* _Dataset records_:
※ ※ ※
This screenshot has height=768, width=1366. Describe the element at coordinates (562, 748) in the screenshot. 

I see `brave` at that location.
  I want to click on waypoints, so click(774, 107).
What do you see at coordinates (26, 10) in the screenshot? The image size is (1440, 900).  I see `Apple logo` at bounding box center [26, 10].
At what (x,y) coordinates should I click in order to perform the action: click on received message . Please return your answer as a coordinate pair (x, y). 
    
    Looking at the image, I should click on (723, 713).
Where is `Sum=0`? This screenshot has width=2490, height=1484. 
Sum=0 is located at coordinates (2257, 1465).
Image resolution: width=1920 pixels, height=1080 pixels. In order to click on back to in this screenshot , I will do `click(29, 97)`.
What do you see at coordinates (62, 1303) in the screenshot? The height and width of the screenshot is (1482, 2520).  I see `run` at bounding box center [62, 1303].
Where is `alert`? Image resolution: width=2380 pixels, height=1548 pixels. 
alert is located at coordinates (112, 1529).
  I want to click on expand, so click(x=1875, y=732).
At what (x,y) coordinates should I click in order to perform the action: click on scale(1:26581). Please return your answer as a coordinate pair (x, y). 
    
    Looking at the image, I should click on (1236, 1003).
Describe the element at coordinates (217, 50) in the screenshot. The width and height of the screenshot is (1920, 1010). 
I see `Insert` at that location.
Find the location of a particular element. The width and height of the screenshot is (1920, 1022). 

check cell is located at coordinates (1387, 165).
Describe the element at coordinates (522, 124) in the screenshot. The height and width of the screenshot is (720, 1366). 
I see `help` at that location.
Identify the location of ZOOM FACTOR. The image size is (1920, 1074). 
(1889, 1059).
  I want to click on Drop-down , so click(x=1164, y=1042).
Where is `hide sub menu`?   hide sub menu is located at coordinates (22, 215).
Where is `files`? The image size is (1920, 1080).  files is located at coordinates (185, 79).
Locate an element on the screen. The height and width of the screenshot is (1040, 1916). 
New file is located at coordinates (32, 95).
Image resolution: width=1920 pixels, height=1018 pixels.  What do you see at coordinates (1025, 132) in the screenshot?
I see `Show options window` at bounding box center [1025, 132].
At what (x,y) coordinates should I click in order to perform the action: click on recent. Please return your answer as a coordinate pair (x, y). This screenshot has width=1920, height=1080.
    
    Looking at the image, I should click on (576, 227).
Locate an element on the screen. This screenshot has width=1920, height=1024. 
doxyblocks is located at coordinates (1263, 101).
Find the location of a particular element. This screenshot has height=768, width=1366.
※ ※ ※
* _Problem to work on_: Return all the items above verbatim, line for line, with no changes.

* _Correct output_:
This screenshot has height=768, width=1366. Describe the element at coordinates (562, 748) in the screenshot. 

I see `brave` at that location.
  I want to click on waypoints, so click(774, 107).
What do you see at coordinates (26, 10) in the screenshot? The image size is (1440, 900).  I see `Apple logo` at bounding box center [26, 10].
At what (x,y) coordinates should I click in order to perform the action: click on received message . Please return your answer as a coordinate pair (x, y). 
    
    Looking at the image, I should click on (723, 713).
Where is `Sum=0`? This screenshot has width=2490, height=1484. 
Sum=0 is located at coordinates (2257, 1465).
Image resolution: width=1920 pixels, height=1080 pixels. In order to click on back to in this screenshot , I will do `click(29, 97)`.
What do you see at coordinates (62, 1303) in the screenshot? The height and width of the screenshot is (1482, 2520).  I see `run` at bounding box center [62, 1303].
Where is `alert`? Image resolution: width=2380 pixels, height=1548 pixels. 
alert is located at coordinates (112, 1529).
  I want to click on expand, so click(x=1875, y=732).
At what (x,y) coordinates should I click in order to perform the action: click on scale(1:26581). Please return your answer as a coordinate pair (x, y). 
    
    Looking at the image, I should click on (1236, 1003).
Describe the element at coordinates (217, 50) in the screenshot. The width and height of the screenshot is (1920, 1010). 
I see `Insert` at that location.
Find the location of a particular element. The width and height of the screenshot is (1920, 1022). 

check cell is located at coordinates (1387, 165).
Describe the element at coordinates (522, 124) in the screenshot. The height and width of the screenshot is (720, 1366). 
I see `help` at that location.
Identify the location of ZOOM FACTOR. The image size is (1920, 1074). 
(1889, 1059).
  I want to click on Drop-down , so click(x=1164, y=1042).
Where is `hide sub menu`?   hide sub menu is located at coordinates (22, 215).
Where is `files`? The image size is (1920, 1080).  files is located at coordinates (185, 79).
Locate an element on the screen. The height and width of the screenshot is (1040, 1916). 
New file is located at coordinates (32, 95).
Image resolution: width=1920 pixels, height=1018 pixels.  What do you see at coordinates (1025, 132) in the screenshot?
I see `Show options window` at bounding box center [1025, 132].
At what (x,y) coordinates should I click in order to perform the action: click on recent. Please return your answer as a coordinate pair (x, y). This screenshot has width=1920, height=1080.
    
    Looking at the image, I should click on (576, 227).
Locate an element on the screen. This screenshot has width=1920, height=1024. 
doxyblocks is located at coordinates (1263, 101).
Find the location of a particular element. This screenshot has height=768, width=1366.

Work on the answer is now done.